My life coach helped me to conceptualize what it would look like if I was to leave my job. She asked me questions and worked with me to uncover the pitfalls and roadblocks that could get in the way of my success. I would have missed the opportunity to overcome one of my biggest fears and live out my life’s purpose had I not worked with a life coach.
You don’t have to leave your job or start your own business to be fulfilled. You can simply explore a new career or seek a promotion that aligns with your highest strengths and do work you’re passionate about.
5. A Life Coach Becomes a Champion for Your Hopes and Dreams
No matter what is happening in your world, a life coach will be there to remind you that you are resourceful and capable of greatness. Most have walked the walk and know that success is possible for you. One of my favorite reasons for working with a life coach is I have someone cheering for me.
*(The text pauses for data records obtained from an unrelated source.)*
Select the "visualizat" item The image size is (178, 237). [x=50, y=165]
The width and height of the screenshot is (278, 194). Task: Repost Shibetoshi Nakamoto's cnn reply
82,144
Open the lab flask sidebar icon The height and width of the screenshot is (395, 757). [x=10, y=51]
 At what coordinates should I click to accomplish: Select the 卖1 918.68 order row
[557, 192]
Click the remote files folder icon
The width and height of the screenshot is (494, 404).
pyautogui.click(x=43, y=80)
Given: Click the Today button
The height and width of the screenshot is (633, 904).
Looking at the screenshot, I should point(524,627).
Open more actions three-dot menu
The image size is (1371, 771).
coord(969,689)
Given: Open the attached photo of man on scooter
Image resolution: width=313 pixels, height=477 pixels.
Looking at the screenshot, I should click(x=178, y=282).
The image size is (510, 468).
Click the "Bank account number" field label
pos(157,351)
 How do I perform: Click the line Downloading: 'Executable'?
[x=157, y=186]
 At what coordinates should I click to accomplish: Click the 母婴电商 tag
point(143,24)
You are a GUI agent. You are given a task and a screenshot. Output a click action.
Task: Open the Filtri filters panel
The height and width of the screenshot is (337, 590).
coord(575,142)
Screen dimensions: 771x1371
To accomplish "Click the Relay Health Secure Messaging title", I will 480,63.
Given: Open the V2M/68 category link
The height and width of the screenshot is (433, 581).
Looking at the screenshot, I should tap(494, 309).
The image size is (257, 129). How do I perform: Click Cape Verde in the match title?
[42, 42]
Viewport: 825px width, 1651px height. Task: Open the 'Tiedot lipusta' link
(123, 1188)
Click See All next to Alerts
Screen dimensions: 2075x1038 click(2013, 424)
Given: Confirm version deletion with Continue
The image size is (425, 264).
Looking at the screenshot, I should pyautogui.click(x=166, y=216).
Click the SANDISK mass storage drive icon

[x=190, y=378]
I think we all need someone in our corner who will help us celebrate our small victories.
It’s important to celebrate your daily wins, both big and small. It’s all about making consistent progress. A life coach is there to empower you every step of the way.
It’s time to start doing what you really want to do. If your job is sucking the life and energy out of you, it’s probably time to start looking at other options. A life coach can help during this critical transition.
Many life coaches will offer a free introductory session. You can schedule a call with one to see if they are a good fit.
If you’re looking for a life coach that specifically works with people with addiction, there are several options. A life coach is not a therapist. I would recommend a therapist if you are seeking help with past trauma and mental health concerns.